O influenciador digital e ex-candidato a prefeito de São Paulo, Pablo Marçal, foi condenado pela Justiça a pagar R$ 100 mil de indenização ao ministro-chefe da Secretaria-Geral da Presidência da República, Guilherme Boulos (PSOL), por disseminar informações falsas durante a campanha eleitoral de 2024.
Durante a contenda eleitoral, Marçal fez uma associação danosa, ligando a imagem de Boulos ao uso de cocaína. Poucos dias antes do primeiro turno, publicou um laudo falso em suas redes sociais alegando que seu adversário teria recebido atendimento por uso de drogas ilícitas. Em resposta, a Justiça Eleitoral suspendeu o perfil de Marçal no Instagram devido a indícios de falsidade no documento.
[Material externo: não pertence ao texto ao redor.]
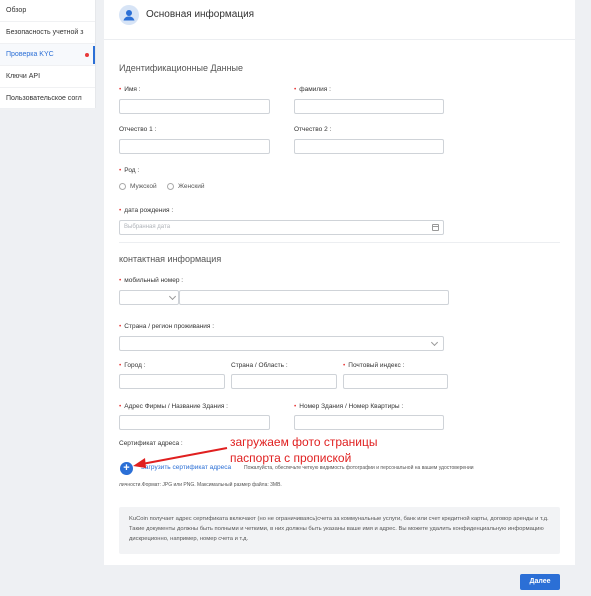 Image resolution: width=591 pixels, height=596 pixels. What do you see at coordinates (349, 406) in the screenshot?
I see `building-label: • Номер Здания / Номер Квартиры :` at bounding box center [349, 406].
O caso foi objeto de investigação pela Polícia Federal, que indiciou Marçal pela utilização e divulgação deste laudo falso. Na sentença proferida na última quinta-feira (29), o juiz Danilo Fadel de Castro, da 10ª Vara Cível de São Paulo, destacou que “o debate político admite críticas, mas não pode servir de justificativa para práticas ilegais, como a calúnia e a fabricação de fake news com intenção de arruinar a reputação de outro”.
O juiz enfatizou que Marçal foi além dos limites do debate político saudável, evidenciando que o laudo médico utilizado por ele era fraudulentamente assinado e criado para imputar a Boulos uma suposta condição de usuário de entorpecentes. “Essa foi uma tentativa deliberada de enganar os eleitores e arruinar a honra do adversário”, afirmou o magistrado.
Até o momento, tanto Boulos quanto Marçal não se posicionaram sobre a decisão judicial.